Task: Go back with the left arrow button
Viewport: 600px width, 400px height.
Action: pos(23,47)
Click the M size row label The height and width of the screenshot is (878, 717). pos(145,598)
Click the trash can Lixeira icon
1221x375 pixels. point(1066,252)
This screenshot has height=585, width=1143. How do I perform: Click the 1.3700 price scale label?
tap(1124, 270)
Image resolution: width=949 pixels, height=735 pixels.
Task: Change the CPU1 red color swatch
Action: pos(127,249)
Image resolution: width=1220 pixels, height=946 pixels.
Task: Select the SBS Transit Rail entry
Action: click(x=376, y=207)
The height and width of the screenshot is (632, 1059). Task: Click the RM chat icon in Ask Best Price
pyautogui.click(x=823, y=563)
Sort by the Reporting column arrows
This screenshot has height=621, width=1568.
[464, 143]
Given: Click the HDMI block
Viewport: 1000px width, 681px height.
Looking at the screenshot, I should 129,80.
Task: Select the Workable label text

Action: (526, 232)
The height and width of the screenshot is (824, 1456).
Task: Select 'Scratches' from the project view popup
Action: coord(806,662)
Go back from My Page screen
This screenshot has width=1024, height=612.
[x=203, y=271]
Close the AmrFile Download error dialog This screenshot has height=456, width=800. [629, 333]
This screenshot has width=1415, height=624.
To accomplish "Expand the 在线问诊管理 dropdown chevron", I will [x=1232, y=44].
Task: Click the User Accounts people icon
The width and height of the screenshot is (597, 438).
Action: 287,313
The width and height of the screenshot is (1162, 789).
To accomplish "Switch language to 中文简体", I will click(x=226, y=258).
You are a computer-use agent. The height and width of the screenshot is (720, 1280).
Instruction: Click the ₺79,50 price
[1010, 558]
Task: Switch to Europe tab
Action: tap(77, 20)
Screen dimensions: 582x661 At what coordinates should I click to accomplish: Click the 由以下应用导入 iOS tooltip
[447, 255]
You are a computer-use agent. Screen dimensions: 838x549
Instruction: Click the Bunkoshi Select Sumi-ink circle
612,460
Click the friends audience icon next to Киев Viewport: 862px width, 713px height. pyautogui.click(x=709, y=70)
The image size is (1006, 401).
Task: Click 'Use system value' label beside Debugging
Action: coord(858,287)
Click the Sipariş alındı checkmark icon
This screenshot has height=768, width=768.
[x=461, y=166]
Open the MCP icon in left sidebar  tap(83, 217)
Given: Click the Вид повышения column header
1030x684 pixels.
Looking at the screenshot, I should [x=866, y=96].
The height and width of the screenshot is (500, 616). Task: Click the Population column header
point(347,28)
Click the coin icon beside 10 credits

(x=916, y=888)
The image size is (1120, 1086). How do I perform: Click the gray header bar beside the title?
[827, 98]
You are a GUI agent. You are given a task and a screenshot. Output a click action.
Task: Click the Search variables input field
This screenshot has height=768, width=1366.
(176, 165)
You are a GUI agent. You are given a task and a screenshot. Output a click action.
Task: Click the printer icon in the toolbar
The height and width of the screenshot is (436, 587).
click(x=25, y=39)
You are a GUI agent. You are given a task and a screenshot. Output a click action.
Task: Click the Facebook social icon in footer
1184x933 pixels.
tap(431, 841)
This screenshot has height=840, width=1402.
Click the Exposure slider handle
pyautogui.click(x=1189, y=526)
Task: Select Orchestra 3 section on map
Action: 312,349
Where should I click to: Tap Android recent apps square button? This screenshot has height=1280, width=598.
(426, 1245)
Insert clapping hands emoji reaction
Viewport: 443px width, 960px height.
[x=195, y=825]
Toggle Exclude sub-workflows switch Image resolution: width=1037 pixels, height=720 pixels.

* Assignment: The answer consists of the whole listing, restated exactly.

* Answer space:
Task: Go back with the left arrow button
Viewport: 600px width, 400px height.
Action: pos(23,47)
Click the M size row label The height and width of the screenshot is (878, 717). pos(145,598)
Click the trash can Lixeira icon
1221x375 pixels. point(1066,252)
This screenshot has height=585, width=1143. How do I perform: Click the 1.3700 price scale label?
tap(1124, 270)
Image resolution: width=949 pixels, height=735 pixels.
Task: Change the CPU1 red color swatch
Action: pos(127,249)
Image resolution: width=1220 pixels, height=946 pixels.
Task: Select the SBS Transit Rail entry
Action: click(x=376, y=207)
The height and width of the screenshot is (632, 1059). Task: Click the RM chat icon in Ask Best Price
pyautogui.click(x=823, y=563)
Sort by the Reporting column arrows
This screenshot has height=621, width=1568.
[464, 143]
Given: Click the HDMI block
Viewport: 1000px width, 681px height.
Looking at the screenshot, I should 129,80.
Task: Select the Workable label text

Action: (526, 232)
The height and width of the screenshot is (824, 1456).
Task: Select 'Scratches' from the project view popup
Action: coord(806,662)
Go back from My Page screen
This screenshot has width=1024, height=612.
[x=203, y=271]
Close the AmrFile Download error dialog This screenshot has height=456, width=800. [629, 333]
This screenshot has width=1415, height=624.
To accomplish "Expand the 在线问诊管理 dropdown chevron", I will [x=1232, y=44].
Task: Click the User Accounts people icon
The width and height of the screenshot is (597, 438).
Action: 287,313
The width and height of the screenshot is (1162, 789).
To accomplish "Switch language to 中文简体", I will click(x=226, y=258).
You are a computer-use agent. The height and width of the screenshot is (720, 1280).
Instruction: Click the ₺79,50 price
[1010, 558]
Task: Switch to Europe tab
Action: tap(77, 20)
Screen dimensions: 582x661 At what coordinates should I click to accomplish: Click the 由以下应用导入 iOS tooltip
[447, 255]
You are a computer-use agent. Screen dimensions: 838x549
Instruction: Click the Bunkoshi Select Sumi-ink circle
612,460
Click the friends audience icon next to Киев Viewport: 862px width, 713px height. pyautogui.click(x=709, y=70)
The image size is (1006, 401).
Task: Click 'Use system value' label beside Debugging
Action: coord(858,287)
Click the Sipariş alındı checkmark icon
This screenshot has height=768, width=768.
[x=461, y=166]
Open the MCP icon in left sidebar  tap(83, 217)
Given: Click the Вид повышения column header
1030x684 pixels.
Looking at the screenshot, I should [x=866, y=96].
The height and width of the screenshot is (500, 616). Task: Click the Population column header
point(347,28)
Click the coin icon beside 10 credits

(x=916, y=888)
The image size is (1120, 1086). How do I perform: Click the gray header bar beside the title?
[827, 98]
You are a GUI agent. You are given a task and a screenshot. Output a click action.
Task: Click the Search variables input field
This screenshot has height=768, width=1366.
(176, 165)
You are a GUI agent. You are given a task and a screenshot. Output a click action.
Task: Click the printer icon in the toolbar
The height and width of the screenshot is (436, 587).
click(x=25, y=39)
You are a GUI agent. You are given a task and a screenshot. Output a click action.
Task: Click the Facebook social icon in footer
1184x933 pixels.
tap(431, 841)
This screenshot has height=840, width=1402.
Click the Exposure slider handle
pyautogui.click(x=1189, y=526)
Task: Select Orchestra 3 section on map
Action: 312,349
Where should I click to: Tap Android recent apps square button? This screenshot has height=1280, width=598.
(426, 1245)
Insert clapping hands emoji reaction
Viewport: 443px width, 960px height.
[x=195, y=825]
Toggle Exclude sub-workflows switch Image resolution: width=1037 pixels, height=720 pixels.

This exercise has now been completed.